November 9, 2012
I guess it’s about time I announced some new work on my website, including illustrations for Richard Due‘s masterful YA fantasy, The Dragondain and for Abuelita’s House, available on the FarFaria app by Intuary, Inc.
More details about these projects to come!
April 12, 2012
Ink, watercolor, digital (c) Carolyn Arcabascio, 2012
This illustration of Alan Rabinowitz has been floating around in my head for the past couple of months, and with this week’s Illustration Friday theme of “vocal,” I figured what better time to actually put pen to paper for this one.
Rabinowitz, one of the world’s leading wildlife conservationists, was born with a debilitating stutter that dictated every aspect of his life through his childhood to his early adulthood. The New York City school system placed him in special classes through the sixth grade, deeming him handicapped; he didn’t fluently speak a complete sentence to other people until he was nineteen (that’s right, not for nineteen years!). But like other severe stutterers, for psychological reasons, he was able to speak to animals all the while.
The Bronx Zoo in New York was a refuge for Rabinowitz growing up. In interviews he tells a story about one particular visit, watching a jaguar pace in the Big Cat House at the zoo, and empathizing with its silent frustration. He whispered a promise to the jaguar: “I’ll find a place for us.”
Through therapy, Rabinowitz was eventually able to find his voice, and as promised, became that voice for animals — and especially for big cats. I won’t attempt to summarize the profound and wide-spread impact Dr. Rabinowitz’s work has had on big cat populations throughout the world, but to any and all reading this, I highly encourage you read (and listen) on elsewhere!:
Interview: On Being With Krista Tippet
April 6, 2012
Here’s the finished product of an ink and watercolor map of Treling, a tree nursery and home to Lily and Jasper Winter, and Ebb Autumn, stars of Richard Due’s The Moon Coin. Stylistically, this was a departure from the work I’ve done in recent years, but I had such a blast with it that I’m considering busting out the ol’ microns more often.
March 19, 2012
Richard Due’s The Moon Coin is a story (…tale? Read the book, there’s a difference), of Lily and Jasper Winter whose eccentric Unlce Ebb has gone missing. Ebb is the kind of uncle whose presence colors life’s ordinary days with magic, and whose bedtime
stories tales of the far-off Moon Realm have for years sent the siblings off into dream-filled nights of nine orbiting Moons and their beautiful and strange inhabitants. Even Uncle Ebb’s house seems infused with the wonder of the Moon Realm, which, any child knows, is not a real place. Not really.
Last summer, I had the pleasure of illustrating this project, which was released as an ebook for the Kindle, Nook, and iPad. Now, it gives me great pleasure to tell the people of Earth, and of any realms of Moons out there, that the print edition of The Moon Coin is on its way this spring.

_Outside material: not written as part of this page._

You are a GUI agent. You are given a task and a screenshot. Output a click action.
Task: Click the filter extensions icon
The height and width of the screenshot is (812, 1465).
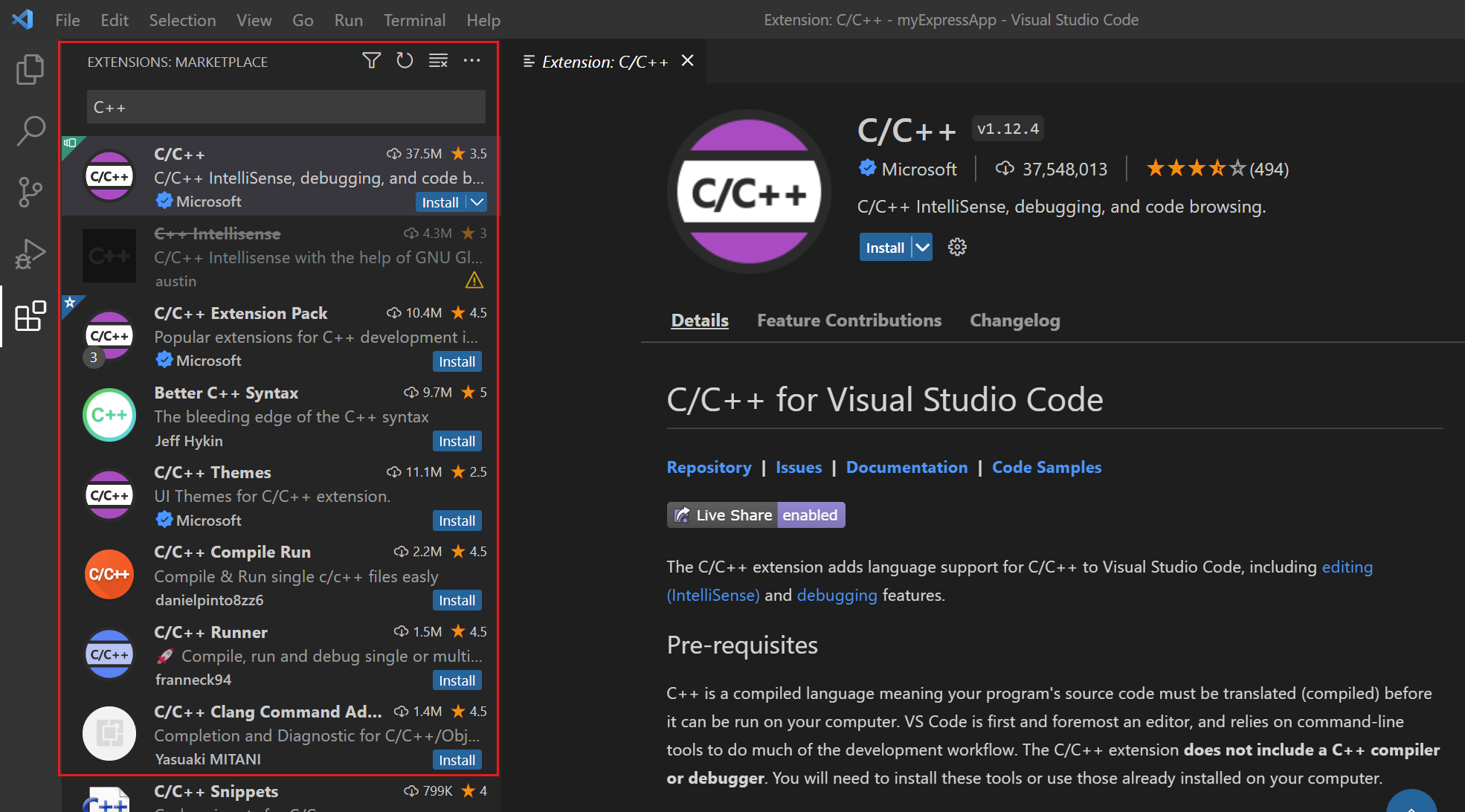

I’m of the ilk who find the war between ebooks and bound books tiresome (let’s all live together in harmony, shall we?), but if there isn’t still that certain something about a tangible bound book, spine facing outward from my shelf.
While Richard’s in the process of the finishing typesetting touches–a job I do not envy–I’m gearing up for the new cover, featuring one of Uncle Ebb’s inventions–the Tesla generator-powered coral reef walls of his mansion’s hallway. Here are some rough sketches to get a handle on the lighting and patterns of the wall, which is enveloping a painting of (spoiler alert!) Lily and Nimlinn–a Rinn of Barreth–in The Moon Realm. There, I said it. The Moon Realm is real, the suspense is over.
Click the image below for Richard’s tour of the mockup book jacket in action (featuring a cameo from Moppet, the pocket Rinn).
February 26, 2012
Some sketches from today’s animal study workshop at RISD’s Edna Laurence Nature Lab, hosted by NESCBWI. Thanks to Christina Rodriquez and all who organized this awesome event!
And of course, much obliged to all the scaley, furry, and feathery models for graciously donating their time. Particularly, Crackers the African Gray.
And finally, a posthumous thank you to this Long Horned Beetle and his exoskeletal friends for being encased in glass. I’m at once fascinated by you and so very, very creeped out by you.